↓↓↓

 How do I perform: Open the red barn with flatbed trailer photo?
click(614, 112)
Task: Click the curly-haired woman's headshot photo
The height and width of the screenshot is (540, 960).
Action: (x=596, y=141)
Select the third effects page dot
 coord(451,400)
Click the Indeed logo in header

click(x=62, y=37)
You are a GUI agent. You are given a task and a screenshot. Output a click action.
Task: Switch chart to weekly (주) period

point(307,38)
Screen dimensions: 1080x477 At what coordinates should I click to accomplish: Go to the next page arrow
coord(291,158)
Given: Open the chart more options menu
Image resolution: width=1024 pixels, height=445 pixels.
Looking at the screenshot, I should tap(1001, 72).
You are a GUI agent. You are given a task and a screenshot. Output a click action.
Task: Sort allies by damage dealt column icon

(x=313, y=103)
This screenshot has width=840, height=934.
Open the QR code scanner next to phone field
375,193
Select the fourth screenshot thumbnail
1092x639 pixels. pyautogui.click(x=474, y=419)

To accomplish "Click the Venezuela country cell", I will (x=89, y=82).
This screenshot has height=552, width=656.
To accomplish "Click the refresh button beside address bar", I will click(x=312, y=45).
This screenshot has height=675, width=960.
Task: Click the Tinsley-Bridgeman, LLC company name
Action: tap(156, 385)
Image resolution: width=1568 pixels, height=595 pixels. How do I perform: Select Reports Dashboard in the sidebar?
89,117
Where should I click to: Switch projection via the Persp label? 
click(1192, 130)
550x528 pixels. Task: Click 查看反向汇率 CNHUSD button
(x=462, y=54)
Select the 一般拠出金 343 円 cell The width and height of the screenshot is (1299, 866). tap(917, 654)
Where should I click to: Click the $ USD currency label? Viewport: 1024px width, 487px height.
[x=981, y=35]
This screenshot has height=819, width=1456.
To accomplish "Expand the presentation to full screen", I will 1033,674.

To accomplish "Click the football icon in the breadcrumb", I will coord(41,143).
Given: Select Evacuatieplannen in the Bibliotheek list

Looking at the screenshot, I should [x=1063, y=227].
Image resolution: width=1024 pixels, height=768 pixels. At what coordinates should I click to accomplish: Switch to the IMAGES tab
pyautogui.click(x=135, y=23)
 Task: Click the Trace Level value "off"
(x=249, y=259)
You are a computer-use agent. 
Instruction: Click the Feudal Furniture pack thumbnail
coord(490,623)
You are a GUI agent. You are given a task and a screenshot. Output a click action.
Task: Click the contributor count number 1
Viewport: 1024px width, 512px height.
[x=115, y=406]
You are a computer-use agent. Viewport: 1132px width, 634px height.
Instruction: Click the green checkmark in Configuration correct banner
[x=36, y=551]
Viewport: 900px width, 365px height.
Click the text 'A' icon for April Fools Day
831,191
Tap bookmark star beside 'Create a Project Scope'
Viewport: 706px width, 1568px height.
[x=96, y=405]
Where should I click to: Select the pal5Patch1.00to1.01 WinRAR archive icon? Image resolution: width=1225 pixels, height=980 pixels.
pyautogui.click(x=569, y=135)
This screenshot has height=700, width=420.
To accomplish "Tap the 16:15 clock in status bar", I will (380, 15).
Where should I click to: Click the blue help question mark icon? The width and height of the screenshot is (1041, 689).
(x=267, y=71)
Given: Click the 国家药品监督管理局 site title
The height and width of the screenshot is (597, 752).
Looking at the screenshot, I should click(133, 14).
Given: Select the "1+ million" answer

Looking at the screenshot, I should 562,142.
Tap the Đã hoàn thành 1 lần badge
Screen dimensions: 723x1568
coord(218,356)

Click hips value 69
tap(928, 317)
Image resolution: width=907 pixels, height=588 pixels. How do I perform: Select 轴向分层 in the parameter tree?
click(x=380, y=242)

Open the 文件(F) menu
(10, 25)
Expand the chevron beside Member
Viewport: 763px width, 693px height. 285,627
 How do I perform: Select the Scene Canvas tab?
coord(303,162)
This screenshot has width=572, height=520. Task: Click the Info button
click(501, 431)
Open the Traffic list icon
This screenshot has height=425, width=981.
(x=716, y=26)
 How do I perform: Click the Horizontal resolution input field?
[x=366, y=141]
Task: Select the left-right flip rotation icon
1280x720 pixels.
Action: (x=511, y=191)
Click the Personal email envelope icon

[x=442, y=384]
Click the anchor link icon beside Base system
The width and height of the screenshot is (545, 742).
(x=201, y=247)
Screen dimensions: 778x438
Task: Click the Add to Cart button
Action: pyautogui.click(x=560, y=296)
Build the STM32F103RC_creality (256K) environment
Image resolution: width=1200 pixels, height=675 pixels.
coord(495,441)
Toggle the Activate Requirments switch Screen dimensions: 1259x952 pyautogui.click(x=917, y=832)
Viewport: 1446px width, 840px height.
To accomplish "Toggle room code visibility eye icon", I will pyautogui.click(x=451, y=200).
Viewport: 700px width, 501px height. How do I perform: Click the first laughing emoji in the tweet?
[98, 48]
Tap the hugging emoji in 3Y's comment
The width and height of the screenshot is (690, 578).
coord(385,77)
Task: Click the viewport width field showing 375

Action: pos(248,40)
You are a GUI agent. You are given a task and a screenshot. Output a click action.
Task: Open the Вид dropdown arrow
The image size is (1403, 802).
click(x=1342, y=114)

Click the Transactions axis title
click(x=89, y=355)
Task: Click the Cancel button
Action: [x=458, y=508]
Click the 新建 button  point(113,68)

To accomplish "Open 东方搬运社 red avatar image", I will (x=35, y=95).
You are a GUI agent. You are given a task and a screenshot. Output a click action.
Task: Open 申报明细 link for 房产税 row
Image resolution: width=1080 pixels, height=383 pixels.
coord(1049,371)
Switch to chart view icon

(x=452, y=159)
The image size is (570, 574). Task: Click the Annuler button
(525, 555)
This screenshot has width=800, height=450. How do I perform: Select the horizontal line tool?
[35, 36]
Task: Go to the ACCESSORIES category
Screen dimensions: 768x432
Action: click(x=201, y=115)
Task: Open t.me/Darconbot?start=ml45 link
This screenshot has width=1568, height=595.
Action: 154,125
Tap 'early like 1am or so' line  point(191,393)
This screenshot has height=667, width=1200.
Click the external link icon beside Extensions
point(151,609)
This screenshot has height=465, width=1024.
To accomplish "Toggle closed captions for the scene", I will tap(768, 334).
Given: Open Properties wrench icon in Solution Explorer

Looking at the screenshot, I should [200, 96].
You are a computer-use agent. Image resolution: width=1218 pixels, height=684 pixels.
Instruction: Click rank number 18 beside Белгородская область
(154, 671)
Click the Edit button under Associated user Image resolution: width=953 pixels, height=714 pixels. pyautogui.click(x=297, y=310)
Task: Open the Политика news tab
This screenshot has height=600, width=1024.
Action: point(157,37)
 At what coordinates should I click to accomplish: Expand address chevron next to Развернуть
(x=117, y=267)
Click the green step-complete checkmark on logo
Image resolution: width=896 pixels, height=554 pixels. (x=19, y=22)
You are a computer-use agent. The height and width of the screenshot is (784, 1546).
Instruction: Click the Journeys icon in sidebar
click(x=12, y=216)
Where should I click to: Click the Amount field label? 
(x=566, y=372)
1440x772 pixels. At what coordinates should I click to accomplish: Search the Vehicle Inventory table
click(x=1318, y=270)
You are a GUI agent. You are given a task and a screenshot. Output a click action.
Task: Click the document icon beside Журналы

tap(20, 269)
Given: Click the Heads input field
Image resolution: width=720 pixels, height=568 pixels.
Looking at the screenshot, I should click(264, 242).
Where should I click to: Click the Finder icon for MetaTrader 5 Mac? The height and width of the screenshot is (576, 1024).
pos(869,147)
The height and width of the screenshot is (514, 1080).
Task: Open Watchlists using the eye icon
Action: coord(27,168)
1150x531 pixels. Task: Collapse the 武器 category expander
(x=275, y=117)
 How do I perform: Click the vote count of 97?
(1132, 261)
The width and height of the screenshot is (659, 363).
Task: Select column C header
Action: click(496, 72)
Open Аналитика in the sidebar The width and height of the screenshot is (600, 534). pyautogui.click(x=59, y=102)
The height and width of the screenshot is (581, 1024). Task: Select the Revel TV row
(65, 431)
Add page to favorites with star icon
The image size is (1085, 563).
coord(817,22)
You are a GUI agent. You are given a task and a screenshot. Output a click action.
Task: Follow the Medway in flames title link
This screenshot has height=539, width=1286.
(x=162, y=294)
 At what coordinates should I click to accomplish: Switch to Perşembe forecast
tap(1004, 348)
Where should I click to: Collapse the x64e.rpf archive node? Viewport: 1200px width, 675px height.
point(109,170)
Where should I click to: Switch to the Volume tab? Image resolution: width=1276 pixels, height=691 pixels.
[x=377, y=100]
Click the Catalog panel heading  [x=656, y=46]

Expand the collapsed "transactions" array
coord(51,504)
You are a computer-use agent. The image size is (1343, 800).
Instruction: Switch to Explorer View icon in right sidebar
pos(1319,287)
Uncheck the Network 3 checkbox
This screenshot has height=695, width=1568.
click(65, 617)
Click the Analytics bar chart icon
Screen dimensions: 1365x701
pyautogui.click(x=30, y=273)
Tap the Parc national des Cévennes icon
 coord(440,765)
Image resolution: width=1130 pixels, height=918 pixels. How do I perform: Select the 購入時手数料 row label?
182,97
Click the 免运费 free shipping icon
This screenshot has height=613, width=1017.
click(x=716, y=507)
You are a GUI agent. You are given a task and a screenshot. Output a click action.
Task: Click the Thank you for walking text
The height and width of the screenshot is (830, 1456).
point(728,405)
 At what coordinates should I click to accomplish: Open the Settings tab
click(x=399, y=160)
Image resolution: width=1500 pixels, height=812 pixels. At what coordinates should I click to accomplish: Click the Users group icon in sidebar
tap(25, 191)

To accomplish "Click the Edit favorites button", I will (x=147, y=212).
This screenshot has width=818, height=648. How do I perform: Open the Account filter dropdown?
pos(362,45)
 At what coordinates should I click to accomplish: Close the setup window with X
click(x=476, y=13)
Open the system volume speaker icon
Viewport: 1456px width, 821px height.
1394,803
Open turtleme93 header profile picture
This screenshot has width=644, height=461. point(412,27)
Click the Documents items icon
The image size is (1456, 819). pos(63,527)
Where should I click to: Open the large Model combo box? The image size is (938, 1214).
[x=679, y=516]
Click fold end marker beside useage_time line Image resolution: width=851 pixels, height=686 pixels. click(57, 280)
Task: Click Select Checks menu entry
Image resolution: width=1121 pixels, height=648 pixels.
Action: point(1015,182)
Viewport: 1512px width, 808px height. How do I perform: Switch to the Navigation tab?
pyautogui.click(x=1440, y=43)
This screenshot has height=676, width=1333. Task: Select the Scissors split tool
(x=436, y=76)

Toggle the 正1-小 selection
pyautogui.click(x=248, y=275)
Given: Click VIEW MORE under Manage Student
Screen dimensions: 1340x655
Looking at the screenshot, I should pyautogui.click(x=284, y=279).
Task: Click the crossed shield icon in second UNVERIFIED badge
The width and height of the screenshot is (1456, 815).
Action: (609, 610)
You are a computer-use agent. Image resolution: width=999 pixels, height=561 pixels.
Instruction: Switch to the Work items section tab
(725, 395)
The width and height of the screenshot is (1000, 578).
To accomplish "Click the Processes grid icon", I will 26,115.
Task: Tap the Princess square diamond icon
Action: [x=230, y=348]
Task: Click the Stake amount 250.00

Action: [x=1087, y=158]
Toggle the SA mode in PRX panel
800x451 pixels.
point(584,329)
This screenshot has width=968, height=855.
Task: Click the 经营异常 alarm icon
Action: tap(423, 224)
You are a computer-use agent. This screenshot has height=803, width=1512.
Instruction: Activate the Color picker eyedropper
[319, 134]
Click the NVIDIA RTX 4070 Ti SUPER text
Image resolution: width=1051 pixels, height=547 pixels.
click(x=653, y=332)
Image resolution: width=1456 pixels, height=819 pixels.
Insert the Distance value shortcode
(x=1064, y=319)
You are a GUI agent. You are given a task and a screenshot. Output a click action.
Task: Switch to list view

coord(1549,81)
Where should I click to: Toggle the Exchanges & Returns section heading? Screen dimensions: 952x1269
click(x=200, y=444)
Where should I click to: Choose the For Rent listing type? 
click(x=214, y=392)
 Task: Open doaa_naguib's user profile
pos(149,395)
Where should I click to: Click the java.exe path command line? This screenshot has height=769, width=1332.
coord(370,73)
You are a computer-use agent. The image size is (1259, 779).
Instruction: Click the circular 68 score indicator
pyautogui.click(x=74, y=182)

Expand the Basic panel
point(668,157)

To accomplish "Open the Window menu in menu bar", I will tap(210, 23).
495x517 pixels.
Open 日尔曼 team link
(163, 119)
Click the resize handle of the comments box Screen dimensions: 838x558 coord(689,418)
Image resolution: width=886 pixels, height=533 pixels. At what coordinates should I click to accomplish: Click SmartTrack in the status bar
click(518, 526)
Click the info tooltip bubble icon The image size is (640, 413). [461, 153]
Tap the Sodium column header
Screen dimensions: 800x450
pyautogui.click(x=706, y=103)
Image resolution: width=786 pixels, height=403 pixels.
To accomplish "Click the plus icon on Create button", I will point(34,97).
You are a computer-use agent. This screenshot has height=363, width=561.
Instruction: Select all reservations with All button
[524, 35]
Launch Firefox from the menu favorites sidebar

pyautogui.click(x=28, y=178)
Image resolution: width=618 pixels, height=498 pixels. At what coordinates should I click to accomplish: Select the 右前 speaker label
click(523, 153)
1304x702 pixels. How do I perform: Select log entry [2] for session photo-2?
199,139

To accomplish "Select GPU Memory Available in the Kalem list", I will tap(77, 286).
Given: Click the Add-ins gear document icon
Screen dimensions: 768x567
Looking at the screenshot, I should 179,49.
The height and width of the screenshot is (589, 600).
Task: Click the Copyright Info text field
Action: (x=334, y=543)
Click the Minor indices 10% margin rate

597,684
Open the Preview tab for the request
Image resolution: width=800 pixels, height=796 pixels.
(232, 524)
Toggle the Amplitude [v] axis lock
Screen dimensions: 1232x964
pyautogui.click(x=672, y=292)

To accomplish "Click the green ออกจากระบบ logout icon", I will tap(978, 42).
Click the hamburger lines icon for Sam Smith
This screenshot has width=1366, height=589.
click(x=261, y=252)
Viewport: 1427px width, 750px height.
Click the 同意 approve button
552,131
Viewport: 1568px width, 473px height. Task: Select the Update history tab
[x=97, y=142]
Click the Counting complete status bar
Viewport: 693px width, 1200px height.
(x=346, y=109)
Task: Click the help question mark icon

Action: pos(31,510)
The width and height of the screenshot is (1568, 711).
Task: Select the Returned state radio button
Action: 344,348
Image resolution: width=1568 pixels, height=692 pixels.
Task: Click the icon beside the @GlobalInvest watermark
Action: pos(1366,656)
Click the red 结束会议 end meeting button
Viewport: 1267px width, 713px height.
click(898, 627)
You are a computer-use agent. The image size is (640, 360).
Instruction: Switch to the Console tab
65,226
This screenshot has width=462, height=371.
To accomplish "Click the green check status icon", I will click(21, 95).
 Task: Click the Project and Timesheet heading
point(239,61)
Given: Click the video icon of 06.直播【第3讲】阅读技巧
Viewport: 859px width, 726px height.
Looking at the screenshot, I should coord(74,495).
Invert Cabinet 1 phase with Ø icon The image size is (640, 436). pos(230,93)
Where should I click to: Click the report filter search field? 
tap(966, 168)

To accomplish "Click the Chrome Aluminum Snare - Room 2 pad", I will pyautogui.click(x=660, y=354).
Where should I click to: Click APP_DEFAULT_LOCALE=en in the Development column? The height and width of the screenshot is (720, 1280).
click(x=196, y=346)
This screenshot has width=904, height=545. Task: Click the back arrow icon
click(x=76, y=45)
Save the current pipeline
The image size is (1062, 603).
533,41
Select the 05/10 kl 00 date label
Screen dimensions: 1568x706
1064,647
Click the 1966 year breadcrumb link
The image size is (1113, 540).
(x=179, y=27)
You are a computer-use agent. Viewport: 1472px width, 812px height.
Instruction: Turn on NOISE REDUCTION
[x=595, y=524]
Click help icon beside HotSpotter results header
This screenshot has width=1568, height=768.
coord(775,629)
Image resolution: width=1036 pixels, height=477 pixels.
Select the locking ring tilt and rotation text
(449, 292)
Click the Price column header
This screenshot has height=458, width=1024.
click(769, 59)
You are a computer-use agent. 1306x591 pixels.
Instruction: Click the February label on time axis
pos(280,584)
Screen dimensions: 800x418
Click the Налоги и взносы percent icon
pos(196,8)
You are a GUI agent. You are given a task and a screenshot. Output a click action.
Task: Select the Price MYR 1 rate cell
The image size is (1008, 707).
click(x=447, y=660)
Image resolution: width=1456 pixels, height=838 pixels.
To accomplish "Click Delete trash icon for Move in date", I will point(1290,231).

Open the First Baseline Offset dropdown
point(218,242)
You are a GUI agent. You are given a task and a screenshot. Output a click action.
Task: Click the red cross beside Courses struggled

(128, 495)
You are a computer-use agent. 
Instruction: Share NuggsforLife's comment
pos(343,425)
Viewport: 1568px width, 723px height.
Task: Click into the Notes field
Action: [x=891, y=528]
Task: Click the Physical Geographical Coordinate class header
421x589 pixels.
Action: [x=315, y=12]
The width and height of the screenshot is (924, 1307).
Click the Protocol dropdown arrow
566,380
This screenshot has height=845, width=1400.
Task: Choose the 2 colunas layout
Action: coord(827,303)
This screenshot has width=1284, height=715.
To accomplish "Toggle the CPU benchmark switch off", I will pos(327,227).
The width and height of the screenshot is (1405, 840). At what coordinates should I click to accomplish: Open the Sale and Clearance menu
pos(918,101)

↑↑↑

**INSTRUCTIONS TO FOLLOW:** Lines of the data above that include the string "cell" must each be copied.

**EXERCISE RESULT:**
To accomplish "Click the Venezuela country cell", I will (x=89, y=82).
Select the 一般拠出金 343 円 cell The width and height of the screenshot is (1299, 866). tap(917, 654)
Task: Select the Price MYR 1 rate cell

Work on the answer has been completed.